WHAT THE TASK ASKS = Output the entries underneath exactly as they are.

-- RECORDS FOR THE EXERCISE follows --

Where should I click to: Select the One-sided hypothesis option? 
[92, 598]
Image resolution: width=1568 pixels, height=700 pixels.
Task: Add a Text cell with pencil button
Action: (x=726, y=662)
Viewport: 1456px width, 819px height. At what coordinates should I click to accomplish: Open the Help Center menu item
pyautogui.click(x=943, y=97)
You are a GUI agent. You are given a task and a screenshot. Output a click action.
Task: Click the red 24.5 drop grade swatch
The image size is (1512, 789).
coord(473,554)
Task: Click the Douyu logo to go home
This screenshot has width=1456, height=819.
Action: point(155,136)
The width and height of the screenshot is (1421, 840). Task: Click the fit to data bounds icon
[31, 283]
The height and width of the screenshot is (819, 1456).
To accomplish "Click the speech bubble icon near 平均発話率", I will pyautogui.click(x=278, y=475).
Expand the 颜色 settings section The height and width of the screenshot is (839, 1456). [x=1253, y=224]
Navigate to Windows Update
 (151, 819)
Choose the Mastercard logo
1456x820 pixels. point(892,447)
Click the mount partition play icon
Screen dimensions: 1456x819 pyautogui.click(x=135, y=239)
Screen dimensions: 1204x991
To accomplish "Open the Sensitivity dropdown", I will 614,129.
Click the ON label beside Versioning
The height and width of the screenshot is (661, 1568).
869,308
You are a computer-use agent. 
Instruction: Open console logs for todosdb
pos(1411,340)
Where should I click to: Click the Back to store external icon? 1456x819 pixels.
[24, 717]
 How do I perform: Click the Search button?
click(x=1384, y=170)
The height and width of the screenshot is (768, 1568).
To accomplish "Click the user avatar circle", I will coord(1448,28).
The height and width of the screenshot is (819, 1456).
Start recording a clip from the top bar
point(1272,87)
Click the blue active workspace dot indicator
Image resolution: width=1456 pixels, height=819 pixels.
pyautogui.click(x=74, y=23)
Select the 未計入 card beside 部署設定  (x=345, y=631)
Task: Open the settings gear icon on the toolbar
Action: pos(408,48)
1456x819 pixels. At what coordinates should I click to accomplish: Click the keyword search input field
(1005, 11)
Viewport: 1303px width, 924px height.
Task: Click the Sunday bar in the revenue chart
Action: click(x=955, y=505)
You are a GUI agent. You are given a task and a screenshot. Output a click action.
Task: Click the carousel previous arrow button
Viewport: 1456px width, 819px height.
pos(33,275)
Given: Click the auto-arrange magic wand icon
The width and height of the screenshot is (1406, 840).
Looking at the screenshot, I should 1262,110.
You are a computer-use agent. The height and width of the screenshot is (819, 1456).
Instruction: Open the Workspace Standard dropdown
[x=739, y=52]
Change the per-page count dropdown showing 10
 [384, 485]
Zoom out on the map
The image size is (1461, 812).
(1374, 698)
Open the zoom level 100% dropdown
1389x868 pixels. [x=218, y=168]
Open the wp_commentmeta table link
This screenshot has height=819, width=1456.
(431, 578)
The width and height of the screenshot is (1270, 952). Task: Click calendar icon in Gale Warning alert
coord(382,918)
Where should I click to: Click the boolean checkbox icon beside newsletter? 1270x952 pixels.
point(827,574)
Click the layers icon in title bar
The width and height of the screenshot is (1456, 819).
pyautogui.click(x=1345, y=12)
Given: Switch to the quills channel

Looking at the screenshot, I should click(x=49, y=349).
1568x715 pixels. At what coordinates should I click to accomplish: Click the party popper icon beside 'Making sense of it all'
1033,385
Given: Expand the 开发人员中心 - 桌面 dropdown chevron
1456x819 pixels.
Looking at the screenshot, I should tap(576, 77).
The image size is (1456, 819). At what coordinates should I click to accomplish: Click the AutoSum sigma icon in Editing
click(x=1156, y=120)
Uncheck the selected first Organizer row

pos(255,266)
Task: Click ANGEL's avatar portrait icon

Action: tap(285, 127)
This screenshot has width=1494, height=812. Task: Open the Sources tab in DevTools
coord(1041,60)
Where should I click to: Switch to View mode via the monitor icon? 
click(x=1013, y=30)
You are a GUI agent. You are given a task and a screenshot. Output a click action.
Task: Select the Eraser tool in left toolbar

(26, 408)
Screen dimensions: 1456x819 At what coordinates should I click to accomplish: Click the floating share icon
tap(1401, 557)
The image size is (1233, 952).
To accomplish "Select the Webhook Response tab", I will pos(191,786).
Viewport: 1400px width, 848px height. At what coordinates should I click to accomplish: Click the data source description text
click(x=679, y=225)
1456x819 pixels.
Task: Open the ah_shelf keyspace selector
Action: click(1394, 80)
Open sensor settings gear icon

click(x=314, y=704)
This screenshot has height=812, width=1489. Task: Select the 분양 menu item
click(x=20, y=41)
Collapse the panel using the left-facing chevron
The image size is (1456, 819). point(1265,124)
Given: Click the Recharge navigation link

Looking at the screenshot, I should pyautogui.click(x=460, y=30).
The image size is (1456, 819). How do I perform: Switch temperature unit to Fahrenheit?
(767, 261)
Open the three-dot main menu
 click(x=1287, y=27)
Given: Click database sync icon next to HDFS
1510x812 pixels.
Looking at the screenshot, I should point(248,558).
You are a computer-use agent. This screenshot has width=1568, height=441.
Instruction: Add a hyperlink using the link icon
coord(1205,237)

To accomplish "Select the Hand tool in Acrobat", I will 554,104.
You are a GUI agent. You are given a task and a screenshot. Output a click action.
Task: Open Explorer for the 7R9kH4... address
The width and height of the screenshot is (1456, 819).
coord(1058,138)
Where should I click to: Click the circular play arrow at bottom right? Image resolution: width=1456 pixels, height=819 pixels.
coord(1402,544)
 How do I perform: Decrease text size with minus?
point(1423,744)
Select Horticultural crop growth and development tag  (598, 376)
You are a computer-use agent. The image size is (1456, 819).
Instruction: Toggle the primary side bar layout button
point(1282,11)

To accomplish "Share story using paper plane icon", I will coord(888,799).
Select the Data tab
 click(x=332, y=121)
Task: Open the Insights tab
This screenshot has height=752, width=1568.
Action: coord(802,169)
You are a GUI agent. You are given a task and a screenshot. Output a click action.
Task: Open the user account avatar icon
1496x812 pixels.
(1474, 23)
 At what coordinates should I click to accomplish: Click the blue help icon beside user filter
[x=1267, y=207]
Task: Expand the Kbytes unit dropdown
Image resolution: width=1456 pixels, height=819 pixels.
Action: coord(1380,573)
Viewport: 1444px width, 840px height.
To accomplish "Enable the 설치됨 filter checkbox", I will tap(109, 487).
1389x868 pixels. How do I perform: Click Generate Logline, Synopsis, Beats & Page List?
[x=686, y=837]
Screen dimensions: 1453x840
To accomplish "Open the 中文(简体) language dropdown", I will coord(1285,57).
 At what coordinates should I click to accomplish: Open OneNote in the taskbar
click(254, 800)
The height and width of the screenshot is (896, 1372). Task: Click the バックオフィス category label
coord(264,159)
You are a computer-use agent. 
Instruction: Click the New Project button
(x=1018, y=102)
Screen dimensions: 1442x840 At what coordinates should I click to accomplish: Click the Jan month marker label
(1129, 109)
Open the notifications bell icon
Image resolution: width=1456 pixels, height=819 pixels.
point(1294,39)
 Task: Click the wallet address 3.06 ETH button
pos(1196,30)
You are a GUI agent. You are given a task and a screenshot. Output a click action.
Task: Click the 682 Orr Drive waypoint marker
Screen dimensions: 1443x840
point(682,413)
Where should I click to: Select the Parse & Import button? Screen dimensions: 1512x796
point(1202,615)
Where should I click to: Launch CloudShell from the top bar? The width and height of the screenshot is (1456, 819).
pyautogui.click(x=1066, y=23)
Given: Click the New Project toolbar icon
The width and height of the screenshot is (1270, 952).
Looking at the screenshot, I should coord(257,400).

-- RECORDS FOR THE EXERCISE concluded --

RESPONSE =
Where should I click to: Select the One-sided hypothesis option? 
[92, 598]
Image resolution: width=1568 pixels, height=700 pixels.
Task: Add a Text cell with pencil button
Action: (x=726, y=662)
Viewport: 1456px width, 819px height. At what coordinates should I click to accomplish: Open the Help Center menu item
pyautogui.click(x=943, y=97)
You are a GUI agent. You are given a task and a screenshot. Output a click action.
Task: Click the red 24.5 drop grade swatch
The image size is (1512, 789).
coord(473,554)
Task: Click the Douyu logo to go home
This screenshot has width=1456, height=819.
Action: point(155,136)
The width and height of the screenshot is (1421, 840). Task: Click the fit to data bounds icon
[31, 283]
The height and width of the screenshot is (819, 1456).
To accomplish "Click the speech bubble icon near 平均発話率", I will pyautogui.click(x=278, y=475).
Expand the 颜色 settings section The height and width of the screenshot is (839, 1456). [x=1253, y=224]
Navigate to Windows Update
 (151, 819)
Choose the Mastercard logo
1456x820 pixels. point(892,447)
Click the mount partition play icon
Screen dimensions: 1456x819 pyautogui.click(x=135, y=239)
Screen dimensions: 1204x991
To accomplish "Open the Sensitivity dropdown", I will 614,129.
Click the ON label beside Versioning
The height and width of the screenshot is (661, 1568).
869,308
You are a computer-use agent. 
Instruction: Open console logs for todosdb
pos(1411,340)
Where should I click to: Click the Back to store external icon? 1456x819 pixels.
[24, 717]
 How do I perform: Click the Search button?
click(x=1384, y=170)
The height and width of the screenshot is (768, 1568).
To accomplish "Click the user avatar circle", I will coord(1448,28).
The height and width of the screenshot is (819, 1456).
Start recording a clip from the top bar
point(1272,87)
Click the blue active workspace dot indicator
Image resolution: width=1456 pixels, height=819 pixels.
pyautogui.click(x=74, y=23)
Select the 未計入 card beside 部署設定  (x=345, y=631)
Task: Open the settings gear icon on the toolbar
Action: pos(408,48)
1456x819 pixels. At what coordinates should I click to accomplish: Click the keyword search input field
(1005, 11)
Viewport: 1303px width, 924px height.
Task: Click the Sunday bar in the revenue chart
Action: click(x=955, y=505)
You are a GUI agent. You are given a task and a screenshot. Output a click action.
Task: Click the carousel previous arrow button
Viewport: 1456px width, 819px height.
pos(33,275)
Given: Click the auto-arrange magic wand icon
The width and height of the screenshot is (1406, 840).
Looking at the screenshot, I should 1262,110.
You are a computer-use agent. The height and width of the screenshot is (819, 1456).
Instruction: Open the Workspace Standard dropdown
[x=739, y=52]
Change the per-page count dropdown showing 10
 [384, 485]
Zoom out on the map
The image size is (1461, 812).
(1374, 698)
Open the zoom level 100% dropdown
1389x868 pixels. [x=218, y=168]
Open the wp_commentmeta table link
This screenshot has height=819, width=1456.
(431, 578)
The width and height of the screenshot is (1270, 952). Task: Click calendar icon in Gale Warning alert
coord(382,918)
Where should I click to: Click the boolean checkbox icon beside newsletter? 1270x952 pixels.
point(827,574)
Click the layers icon in title bar
The width and height of the screenshot is (1456, 819).
pyautogui.click(x=1345, y=12)
Given: Switch to the quills channel

Looking at the screenshot, I should click(x=49, y=349).
1568x715 pixels. At what coordinates should I click to accomplish: Click the party popper icon beside 'Making sense of it all'
1033,385
Given: Expand the 开发人员中心 - 桌面 dropdown chevron
1456x819 pixels.
Looking at the screenshot, I should tap(576, 77).
The image size is (1456, 819). At what coordinates should I click to accomplish: Click the AutoSum sigma icon in Editing
click(x=1156, y=120)
Uncheck the selected first Organizer row

pos(255,266)
Task: Click ANGEL's avatar portrait icon

Action: tap(285, 127)
This screenshot has width=1494, height=812. Task: Open the Sources tab in DevTools
coord(1041,60)
Where should I click to: Switch to View mode via the monitor icon? 
click(x=1013, y=30)
You are a GUI agent. You are given a task and a screenshot. Output a click action.
Task: Select the Eraser tool in left toolbar

(26, 408)
Screen dimensions: 1456x819 At what coordinates should I click to accomplish: Click the floating share icon
tap(1401, 557)
The image size is (1233, 952).
To accomplish "Select the Webhook Response tab", I will pos(191,786).
Viewport: 1400px width, 848px height. At what coordinates should I click to accomplish: Click the data source description text
click(x=679, y=225)
1456x819 pixels.
Task: Open the ah_shelf keyspace selector
Action: click(1394, 80)
Open sensor settings gear icon

click(x=314, y=704)
This screenshot has height=812, width=1489. Task: Select the 분양 menu item
click(x=20, y=41)
Collapse the panel using the left-facing chevron
The image size is (1456, 819). point(1265,124)
Given: Click the Recharge navigation link

Looking at the screenshot, I should pyautogui.click(x=460, y=30).
The image size is (1456, 819). How do I perform: Switch temperature unit to Fahrenheit?
(767, 261)
Open the three-dot main menu
 click(x=1287, y=27)
Given: Click database sync icon next to HDFS
1510x812 pixels.
Looking at the screenshot, I should point(248,558).
You are a computer-use agent. This screenshot has width=1568, height=441.
Instruction: Add a hyperlink using the link icon
coord(1205,237)

To accomplish "Select the Hand tool in Acrobat", I will 554,104.
You are a GUI agent. You are given a task and a screenshot. Output a click action.
Task: Open Explorer for the 7R9kH4... address
The width and height of the screenshot is (1456, 819).
coord(1058,138)
Where should I click to: Click the circular play arrow at bottom right? Image resolution: width=1456 pixels, height=819 pixels.
coord(1402,544)
 How do I perform: Decrease text size with minus?
point(1423,744)
Select Horticultural crop growth and development tag  (598, 376)
You are a computer-use agent. The image size is (1456, 819).
Instruction: Toggle the primary side bar layout button
point(1282,11)

To accomplish "Share story using paper plane icon", I will coord(888,799).
Select the Data tab
 click(x=332, y=121)
Task: Open the Insights tab
This screenshot has height=752, width=1568.
Action: coord(802,169)
You are a GUI agent. You are given a task and a screenshot. Output a click action.
Task: Open the user account avatar icon
1496x812 pixels.
(1474, 23)
 At what coordinates should I click to accomplish: Click the blue help icon beside user filter
[x=1267, y=207]
Task: Expand the Kbytes unit dropdown
Image resolution: width=1456 pixels, height=819 pixels.
Action: coord(1380,573)
Viewport: 1444px width, 840px height.
To accomplish "Enable the 설치됨 filter checkbox", I will tap(109, 487).
1389x868 pixels. How do I perform: Click Generate Logline, Synopsis, Beats & Page List?
[x=686, y=837]
Screen dimensions: 1453x840
To accomplish "Open the 中文(简体) language dropdown", I will coord(1285,57).
 At what coordinates should I click to accomplish: Open OneNote in the taskbar
click(254, 800)
The height and width of the screenshot is (896, 1372). Task: Click the バックオフィス category label
coord(264,159)
You are a computer-use agent. 
Instruction: Click the New Project button
(x=1018, y=102)
Screen dimensions: 1442x840 At what coordinates should I click to accomplish: Click the Jan month marker label
(1129, 109)
Open the notifications bell icon
Image resolution: width=1456 pixels, height=819 pixels.
point(1294,39)
 Task: Click the wallet address 3.06 ETH button
pos(1196,30)
You are a GUI agent. You are given a task and a screenshot. Output a click action.
Task: Click the 682 Orr Drive waypoint marker
Screen dimensions: 1443x840
point(682,413)
Where should I click to: Select the Parse & Import button? Screen dimensions: 1512x796
point(1202,615)
Where should I click to: Launch CloudShell from the top bar? The width and height of the screenshot is (1456, 819).
pyautogui.click(x=1066, y=23)
Given: Click the New Project toolbar icon
The width and height of the screenshot is (1270, 952).
Looking at the screenshot, I should coord(257,400).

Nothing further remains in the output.